PNNL’s computational biology and bioinformatics capabilities enable all of our Laboratory Research and Development projects in systems biology. For example, cataloging and organizing gene regulatory families and defining their relationships to protein expression and protein complex formation require capabilities that organize data, permit pattern recognition, and allow predictive models to be formulated around hypothesis-driven principles. Our computational biology and bioinformatics research and development efforts are focused on three main areas: computational modeling, bioinformatics, and computational infrastructure.
At PNNL, computational biology facilitates the understanding of cell behavior by creating sophisticated mathematical- and computer-based models. Computational modeling provides validation as well as modeling-enriched analysis for experiments that cannot otherwise be run.

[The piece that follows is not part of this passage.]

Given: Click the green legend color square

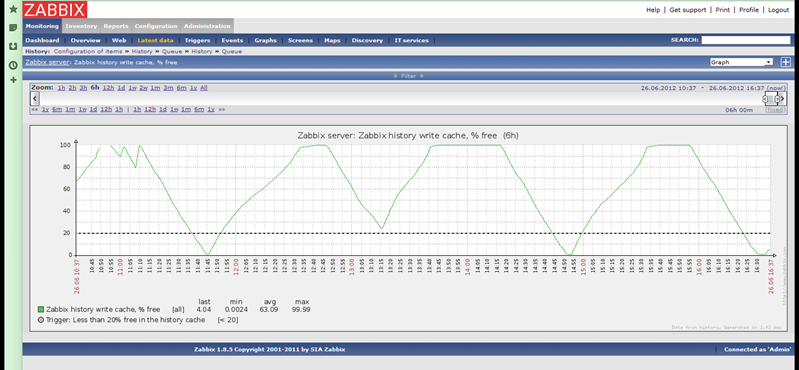Looking at the screenshot, I should point(41,309).
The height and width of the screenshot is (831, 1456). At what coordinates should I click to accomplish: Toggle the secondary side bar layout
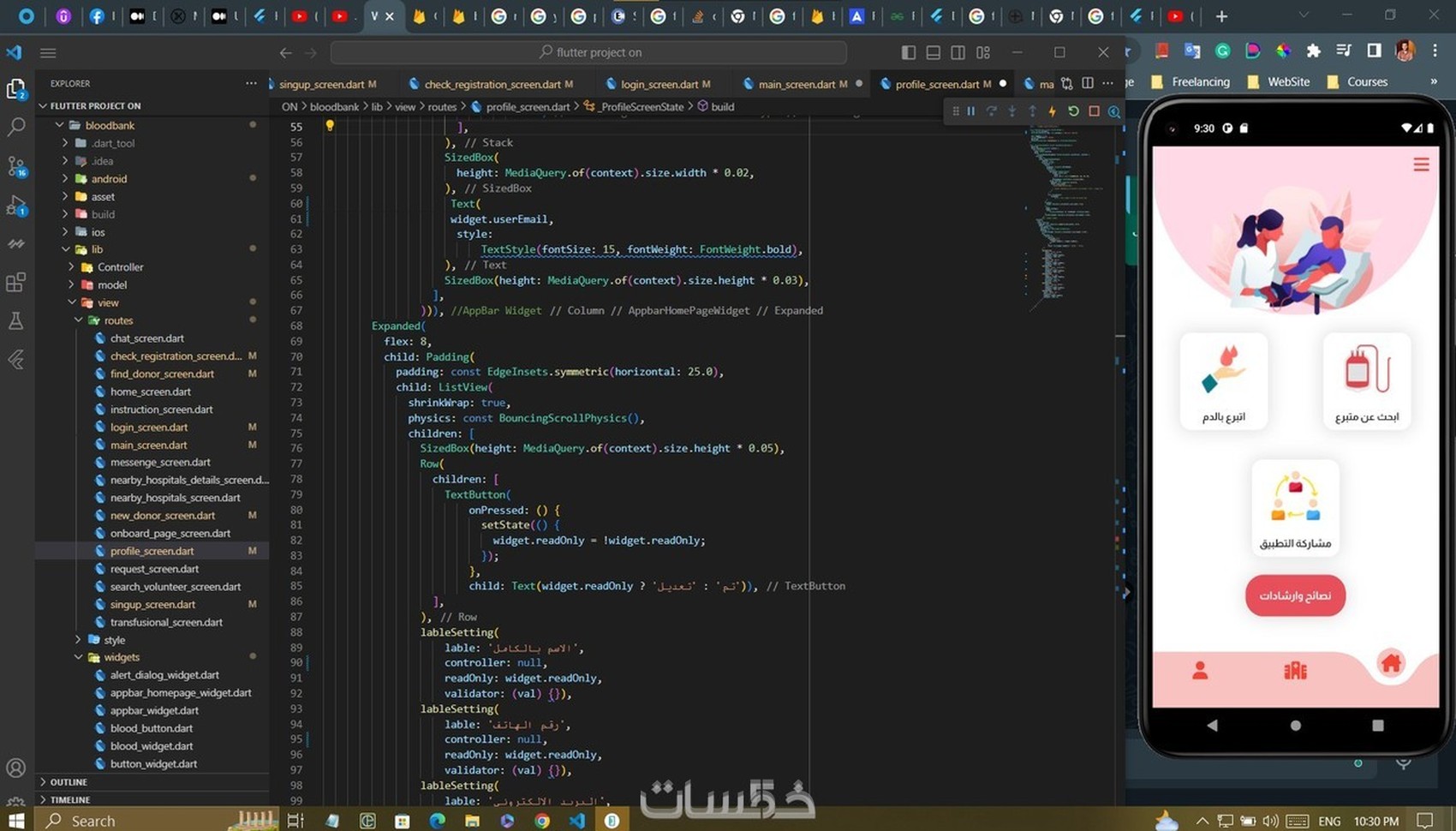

Network modeling improves the understanding of how cells sense their environment and respond to environmental stimuli. Molecular modeling focuses on molecular dynamics simulation and biomolecular systems analysis.

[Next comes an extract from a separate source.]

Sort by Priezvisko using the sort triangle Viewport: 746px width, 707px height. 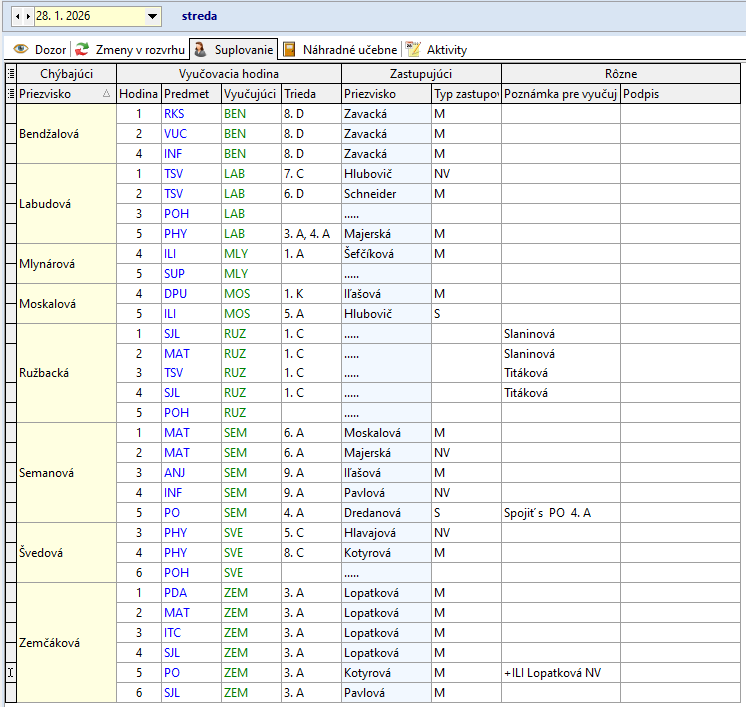click(106, 93)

Our complex models and simulations use a broad range of biological information, including high-throughput genomics and proteomics data. These advanced, mechanistic models allow scientists to create new hypotheses to analyze the ever-expanding mass of biological data.
Research in computational modeling is wide-ranging at PNNL and includes biomolecular modeling and simulation, kinetic modeling, and network analysis of cell signaling and metabolic pathways. Biomolecular systems currently being studied at PNNL include protein-protein and protein-DNA complexes, bacterial membranes, and membrane-mineral systems. For modeling these large and complicated systems, researchers use machines available in the Environmental Molecular Sciences Laboratory’s Molecular Science Computing Facility, such as the massively parallel processor.
Bioinformatics involves the design, development, and application of the computer systems and software that enable scientists to explore high-throughput data from gene expression microarray ex
periments, mass spectrometry-based peptide and protein identification experiments, and various quantitative measures on metabolic state and metabolites. PNNL bioinformatic scientists design and develop novel computer systems to store and integrate such data with prior knowledge of biological pathways and common regulatory mechanisms. The purpose of these systems is to yield as full a description of the cellular state as possible. For example, they assist researchers to discover the constituents and states of metabolic and signaling pathways and to understand the connections and dynamic behavior in the genetic transcriptional and protein-protein interaction networks.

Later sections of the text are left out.